> [What this task involves]:
The listing is to be duplicated in full, exactly as written.

> [Data section]:
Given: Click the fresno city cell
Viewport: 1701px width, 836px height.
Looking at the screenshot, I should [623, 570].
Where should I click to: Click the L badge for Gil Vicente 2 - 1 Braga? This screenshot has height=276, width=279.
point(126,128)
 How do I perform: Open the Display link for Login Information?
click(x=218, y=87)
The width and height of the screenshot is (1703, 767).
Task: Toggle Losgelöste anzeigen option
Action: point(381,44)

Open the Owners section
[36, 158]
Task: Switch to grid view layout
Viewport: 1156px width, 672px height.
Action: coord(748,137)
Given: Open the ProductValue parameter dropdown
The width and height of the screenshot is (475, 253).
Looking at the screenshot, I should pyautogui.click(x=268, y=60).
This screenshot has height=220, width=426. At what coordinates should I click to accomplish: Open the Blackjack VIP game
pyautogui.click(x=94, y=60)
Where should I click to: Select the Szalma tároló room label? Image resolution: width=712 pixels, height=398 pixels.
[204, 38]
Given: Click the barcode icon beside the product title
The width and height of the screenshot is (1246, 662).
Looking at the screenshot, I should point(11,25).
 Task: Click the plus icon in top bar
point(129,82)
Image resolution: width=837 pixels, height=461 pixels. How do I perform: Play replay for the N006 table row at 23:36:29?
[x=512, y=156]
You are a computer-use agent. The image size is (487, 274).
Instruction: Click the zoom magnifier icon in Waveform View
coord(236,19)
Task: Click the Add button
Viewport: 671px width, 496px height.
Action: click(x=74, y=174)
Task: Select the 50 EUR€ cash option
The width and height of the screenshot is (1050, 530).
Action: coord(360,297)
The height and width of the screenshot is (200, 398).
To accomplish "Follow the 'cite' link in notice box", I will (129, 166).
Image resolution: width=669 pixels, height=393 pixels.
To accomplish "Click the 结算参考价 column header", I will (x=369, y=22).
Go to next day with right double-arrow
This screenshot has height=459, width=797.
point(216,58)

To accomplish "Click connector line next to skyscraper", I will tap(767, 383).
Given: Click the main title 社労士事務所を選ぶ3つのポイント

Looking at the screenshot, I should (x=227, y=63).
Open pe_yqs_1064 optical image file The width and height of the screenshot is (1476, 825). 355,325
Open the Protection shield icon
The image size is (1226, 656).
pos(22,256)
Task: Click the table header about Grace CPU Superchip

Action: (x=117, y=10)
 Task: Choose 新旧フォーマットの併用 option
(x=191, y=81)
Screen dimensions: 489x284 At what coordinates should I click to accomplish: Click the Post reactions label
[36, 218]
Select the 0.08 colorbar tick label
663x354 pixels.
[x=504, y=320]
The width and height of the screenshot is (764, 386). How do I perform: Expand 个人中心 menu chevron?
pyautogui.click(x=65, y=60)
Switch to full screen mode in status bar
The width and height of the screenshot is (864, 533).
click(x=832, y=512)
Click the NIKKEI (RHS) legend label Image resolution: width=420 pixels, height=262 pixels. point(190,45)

> [Response to this exercise]:
Given: Click the fresno city cell
Viewport: 1701px width, 836px height.
Looking at the screenshot, I should [623, 570].
Where should I click to: Click the L badge for Gil Vicente 2 - 1 Braga? This screenshot has height=276, width=279.
point(126,128)
 How do I perform: Open the Display link for Login Information?
click(x=218, y=87)
The width and height of the screenshot is (1703, 767).
Task: Toggle Losgelöste anzeigen option
Action: point(381,44)

Open the Owners section
[36, 158]
Task: Switch to grid view layout
Viewport: 1156px width, 672px height.
Action: coord(748,137)
Given: Open the ProductValue parameter dropdown
The width and height of the screenshot is (475, 253).
Looking at the screenshot, I should pyautogui.click(x=268, y=60).
This screenshot has height=220, width=426. At what coordinates should I click to accomplish: Open the Blackjack VIP game
pyautogui.click(x=94, y=60)
Where should I click to: Select the Szalma tároló room label? Image resolution: width=712 pixels, height=398 pixels.
[204, 38]
Given: Click the barcode icon beside the product title
The width and height of the screenshot is (1246, 662).
Looking at the screenshot, I should point(11,25).
 Task: Click the plus icon in top bar
point(129,82)
Image resolution: width=837 pixels, height=461 pixels. How do I perform: Play replay for the N006 table row at 23:36:29?
[x=512, y=156]
You are a computer-use agent. The image size is (487, 274).
Instruction: Click the zoom magnifier icon in Waveform View
coord(236,19)
Task: Click the Add button
Viewport: 671px width, 496px height.
Action: click(x=74, y=174)
Task: Select the 50 EUR€ cash option
The width and height of the screenshot is (1050, 530).
Action: coord(360,297)
The height and width of the screenshot is (200, 398).
To accomplish "Follow the 'cite' link in notice box", I will (129, 166).
Image resolution: width=669 pixels, height=393 pixels.
To accomplish "Click the 结算参考价 column header", I will (x=369, y=22).
Go to next day with right double-arrow
This screenshot has height=459, width=797.
point(216,58)

To accomplish "Click connector line next to skyscraper", I will tap(767, 383).
Given: Click the main title 社労士事務所を選ぶ3つのポイント

Looking at the screenshot, I should (x=227, y=63).
Open pe_yqs_1064 optical image file The width and height of the screenshot is (1476, 825). 355,325
Open the Protection shield icon
The image size is (1226, 656).
pos(22,256)
Task: Click the table header about Grace CPU Superchip

Action: (x=117, y=10)
 Task: Choose 新旧フォーマットの併用 option
(x=191, y=81)
Screen dimensions: 489x284 At what coordinates should I click to accomplish: Click the Post reactions label
[36, 218]
Select the 0.08 colorbar tick label
663x354 pixels.
[x=504, y=320]
The width and height of the screenshot is (764, 386). How do I perform: Expand 个人中心 menu chevron?
pyautogui.click(x=65, y=60)
Switch to full screen mode in status bar
The width and height of the screenshot is (864, 533).
click(x=832, y=512)
Click the NIKKEI (RHS) legend label Image resolution: width=420 pixels, height=262 pixels. point(190,45)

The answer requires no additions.